Amentoflavone as an antiviral agent
Amentoflavone (C30H18O10; 4′,5,7-trihydroxyflavone)-(3′→8)-(4′,5,7-trihydroxyflavone; PubChem CID 5281600) is a biflavonoid of apigenin (3′,8″-bis-apigenin, didemethyl-ginkgetin). It has been isolated from nearly 120 plants used in traditional medicine by the Chinese, Indians, Africans, and Americans [8]. It is an active ingredient found in extracts from Ginkgo biloba, St John's wort (Hypericum perforatum), Selaginella tamariscina, Torreya nucifera, and many other plants, which have been used as dietary supplements in many countries. Amentoflavone has potent inhibitory activity against respiratory syncytial virus (RSV) at an IC50 of 5.5 μg/mL in vitro [10], significant antiviral activity against influenza A and B viruses, herpes simplex virus (HSV)-1 and HSV-2 with EC50 values of 17.9 μg/mL and 48.0 μg/mL, respectively, and against the reverse transcriptase of human immunodeficiency virus (HIV)-1 (IC50 119 μM) [10]. Amentoflavone has inhibitory effects on drug resistant variants of HSV-1 [11] and hepatitis C Virus [12]. Amentoflavone inhibits coxsackievirus B3 viral replication by inhibiting fatty acid synthase (FAS) activity [13]. It reduced viral nuclear transportation through cofilin-mediated F-actin remodeling and inhibits immediate early gene expression in the HSV. Targeting the viral NS5A protein, amentoflavone inhibits cell entry, RNA replication, and polyprotein translation of hepatitis C Virus. It inhibits the NS5 RdRp of dengue virus at an IC50 = 1.3 μM and through molecular docking is predicted to be inhibitory against Zika virus NS3–NS2B protease [8, 14, 15].
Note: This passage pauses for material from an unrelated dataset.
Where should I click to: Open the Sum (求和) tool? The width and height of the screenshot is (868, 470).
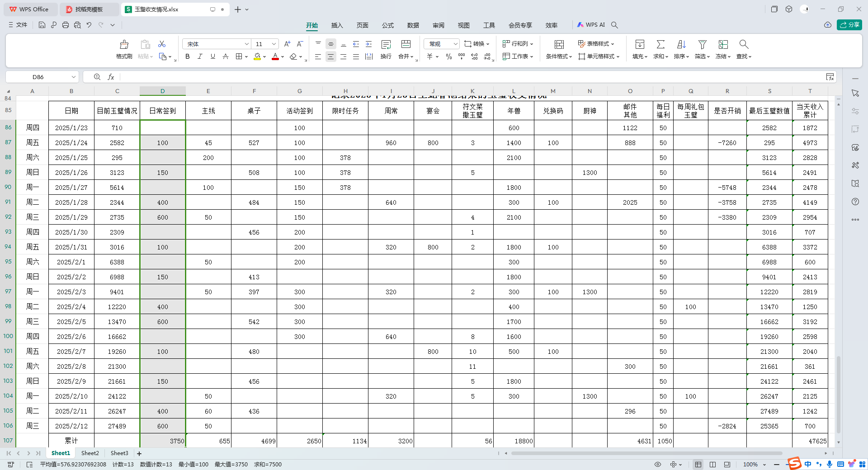pos(660,45)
Molecular docking studies predict amentoflavone to have potential to inhibit the SARS-CoV-2 by binding to its Mpro 3CLpro and thereby blocking the replication of the virus [3,4,5,6,7] (Figure 1). The Mpro is currently the most studied drug target of the SARS-CoV virus as its structure and substrate specificity are conserved amongst SARS-CoV, Middle East respiratory syndrome coronavirus (MERS-CoV), and SARS-CoV-2 [16]. Fortuitously, this viral protease shares no similarity with any human protease. Ryu et al. studying potential inhibitors of SARS-CoV responsible for severe acute respiratory syndrome (SARS) that spread from China to other Asian countries, North America, and Europe in 2002, reported amentoflavone as the most potent SARS-CoV 3CLpro inhibitor. Using a fluorogenic peptide (Dabcyl-KNSTLQSGLRKE-Edans), they showed that amentoflavone inhibited SARS-CoV 3CLpro proteolytic activity in vitro at an IC50 = 8.3 μM and Ki = 13.8 ± 1.5 μM) [17]. The IC50 is lower than that for the antiviral flavones, such as its parent molecule apigenin (280.8 μM), and lute-olin (20.2 μM) and quercetin (280.8 μM), and is currently under clinical trials as a drug for the treatment of COVID-19 (ClinicalTrials.gov, NCT04377789, NCT04468139, NCT04536090). In addition, their study showed that amentoflavone binds strongly to the active site of 3CLpro having binding energy of −11.42 kcal/mol [17]. This has been supported by molecular dynamic docking studies [18, 19]. Amentoflavone has also been reported to bind to the receptor binding site of the spike glycoprotein of SARS-CoV-2 with a binding energy of −8.5 kcal/mol [20].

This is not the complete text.